Summer Dinosaurs

Summer here, it’s time for some must needed renewal. Even for those of us who love what we do, education is a profession that demands energy. To do it well means not scrimping on engagement, taking time to do things right, and giving of ourselves in the service of something great. The pace, never slack, seems to pick up as the school year rolls on, bursting into an outright sprint by the time April turns into May.

This wild rumpus is amazing, filled with adventure and often the unexpected. But sometimes, as emotions run high and the rush of the world makes it difficult to keep perspective, those adventures take us to places where the opportunities to make a difference feel more like climbing a mountain than walking on the beach.

Lost WorldSummer means beaches.

For me, in addition to the literal visit to the coast, renewal comes from familiar quarters. Family. Good books. Time in nature.

A recent trip to Lincoln City provided just that renewal. Poking around a little used bookstore I happened upon a book that had dodged my reading life for decades.
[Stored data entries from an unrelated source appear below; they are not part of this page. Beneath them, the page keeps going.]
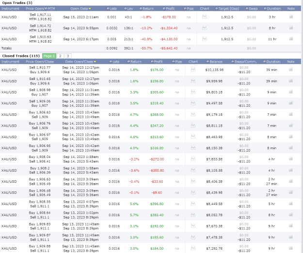The width and height of the screenshot is (303, 253).
Task: Sort closed trades by Return column header
Action: (x=136, y=62)
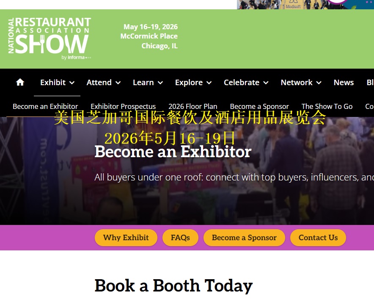The width and height of the screenshot is (374, 308).
Task: Expand the Attend dropdown chevron
Action: [118, 83]
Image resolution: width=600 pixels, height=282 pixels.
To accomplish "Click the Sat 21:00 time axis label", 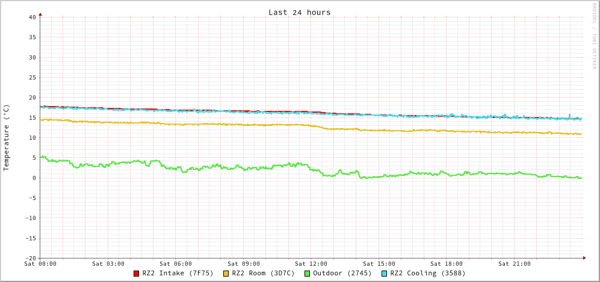I will click(515, 263).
I’m a confessed Sherlock Holmes fanatic; from my easy chair I’ve enjoyed hours on the moors with Arthur Conan Doyle tracking the footprints of a gigantic hound, but I realized that I’d never formally met Professor Challenger, the hero of his 1912 potboiler about a plateau in South America where the Jurassic Period never ended, The Lost World.
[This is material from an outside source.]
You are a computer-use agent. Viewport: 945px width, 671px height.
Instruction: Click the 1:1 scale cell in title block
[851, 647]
It was time to chase some dinosaurs.

Now pterodactyl pursuit is not an activity for the school year. Too many pulls on time and real life stresses vie for attention. The real world gets in the way of many a ripping good yarn.

Being a principal means finding a way to display fortitude while discovering renewal in little gulps. The long days and daily responsibilities, as positive as they can be and as filled with possibility as they often are, demand attention, and the reality of knowing that at any minute the phone might ring with news from campus or our school community. This could cut short a night out, or turn a weekend into a workday.

But, ah, summer.

Summer is a time for dinosaurs.

So I put aside planning for a long afternoon, left off the work that I’ll be better able to tackle with the fresh perspective that comes from a little time away, and left the bookstore with a paperback of The Lost World.

Back on the beach I read Doyle’s epigraph:

I have wrought my simple plan
    If I give one hour of joy
To the boy who’s half a man,
    Or the man who’s half a boy.”

How important it is for those of us who work with kids to allow ourselves to revisit the feeling of youth. Taking care of ourselves is not always something we educators do best, though to be our best selves it’s something we need to do.

Sometimes that’s time with family, a hike, or paddling a kayak. Sometimes it’s allowing ourselves to follow footprints in the sand that might belong to a gigantic hound …or maybe a dinosaur.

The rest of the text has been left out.